When Bayh and Cook resumed their management of the E.R.A. in January 1971, Bayh, giving a legislative history of the proposal, pretended that the whole Fourteenth episode had never taken place. In his account to the Senate, that episode was as non-existent as a Khrushchev speech in the then-current Kremlin textbook. It was down the Memory Hole, like so much of E.R.A. history.

From here on, the Pure amendment had clear sailing in Congress. If anyone thinks that this was so because the whole Senate and House of Representatives had been finally converted to women’s equality in its purest form, this person is to be sincerely envied as a believer in miracles. To find out what was involved less miraculously, let us summarize the outcome.

The House took up the Pure amendment again on October 6, 1971. There was a last procedural flurry. The Judiciary Committee reported it out with an addition of its own, the so-called “Wiggins amendment,” which permitted exemption of women from compulsory military service, and also allowed for law “which reasonably promotes the health and safety of the people.” The procedure was established so as to permit a choice only between this Wiggins amendment and the Pure formula. The Wiggins amendment was defeated 265 to 87. On October 12 the Pure E.R.A. was carried 354 to 24.

The Senate acted in March of 1972. A series of amendments by Senator Ervin failed to carry by votes averaging about 75 to 14.

Then, on March 22, 1972, the pristine, unchanged Pure E.R.A. was adopted 84 to 8.

Does this mean that there were only eight Senators who were opposed to (say) compulsory military service for women? If anyone thinks so, we should like to interest this person in some California swampland for sale near a ring of chemical plants ... As Professor Hewlett stresses, one interesting thing about the vote in Congress was its heterogeneity: “E.R.A. opponents were hard to come by. Hubert Humphrey was for it, and so was George Wallace. Bella Abzug rooted for it, but so did Spiro Agnew.” [1]

We suggest that something else happened. It was not a conspiracy or a secret; it happened right on the record, and can be read in the Congressional Record.

We have mentioned what every constitutional lawyer knows: that in interpreting a new law, it is not only the bare words of the law that are illuminating, but what the judges call the “legislative record.” This record is made on the floor of Congress by the proponents of the law. And when the “bare words of the law” are kept as bare and as few as in the Pure formula, the legislative record grows correspondingly in importance.

The debate in the House, where the amendment was taken up first, contributed heavily to the legislative record. The debate was noteworthy in this respect: it provided a powerful basis which would permit the courts to make various “sex classifications,” as Professor Kanowitz and others had explained, in spite of the apparent rigidity of the one-sentence blast.

Representative Griffiths – who was once again the E.R.A. floor manager in the House – was confronted by Wiggins with a loaded question. The question purported to show that, given the E.R.A., laws could still “make rational distinctions between persons on the basis of sex.” Griffiths, not too happily, conceded that such distinctions could still be made “as may be generally related to their physical differences.” She adduced rape laws as her example; but the courts would make their own applications of the principle conceded by the amendment’s floor manager.

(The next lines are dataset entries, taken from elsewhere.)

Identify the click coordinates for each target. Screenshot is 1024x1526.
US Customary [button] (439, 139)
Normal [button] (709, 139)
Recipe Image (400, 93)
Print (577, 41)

Wiggins stressed, with a plethora of evidence, that the supporters of the E.R.A. had great differences among themselves on how they thought it would affect the legal system. Some, following the lead of a school of thought headed by Professor Emerson of Yale, proposed that “equal” must virtually always be interpreted as “identical,” and that sex classifications were virtually outlawed. Others permitted “reasonable” classification, and there were extensive differences on what was considered reasonable. What emerged from the discussion was that the Congressional managers of the E.R.A. belonged to the second school. That means that they were determining how the courts would interpret the amendment’s spare language, and that Professor Emerson’s writings on the subject would be useful only for inspiring N.O.W. activists with illusions.

It should be remarked that Wiggins, in this last attempt to add a codicil to the E.R.A., emphasized that his amendment, unlike Hayden’s, did not have the effect necessarily of safeguarding labor laws for women. This was an effort to narrow still more the distance between pro- and anti-E.R.A., until they merged like the images in a stereopticon.

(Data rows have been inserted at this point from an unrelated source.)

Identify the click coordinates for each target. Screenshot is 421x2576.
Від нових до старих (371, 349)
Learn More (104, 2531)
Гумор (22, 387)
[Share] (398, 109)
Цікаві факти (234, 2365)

Toward the end of the debate, floor manager Griffiths came out with an unusually strong statement for the “legislative record.” We cannot reveal what happened behind the scenes because we do not know, and perhaps nothing happened there (outside of the usual informal conversations). But what is evident on the printed pages of the Congressional Record is that this statement must have consolidated support for the amendment. For it told the Congress in perfectly clear language that the E.R.A. would be interpreted by the courts in exactly the same way as the Fourteenth route amendment.

This was not a crystal-ball prediction; this was self-fulfilling. For by making this statement on the floor, and speaking as the spokesperson of the E.R.A. forces, Griffiths was telling the courts of the future how Congress wanted the “bare words” interpreted.

In this statement she stressed: it is not true that the E.R.A. can do anything more than can be done by an implementation of the Fourteenth Amendment.

Oh no, Mr. Chairman, that is not true. The real truth is that the equal rights amendment, even if passed, might still be interpreted as the 14th amendment has been interpreted and give no rights to women. The 14th amendment has been interpreted to permit any classification that the Court deems reasonable ...

Mr. Chairman, what the equal rights amendment seeks to do, and all it seeks to do, is to say to the Supreme Court of the United States, “Wake up! This is the 20th century ...”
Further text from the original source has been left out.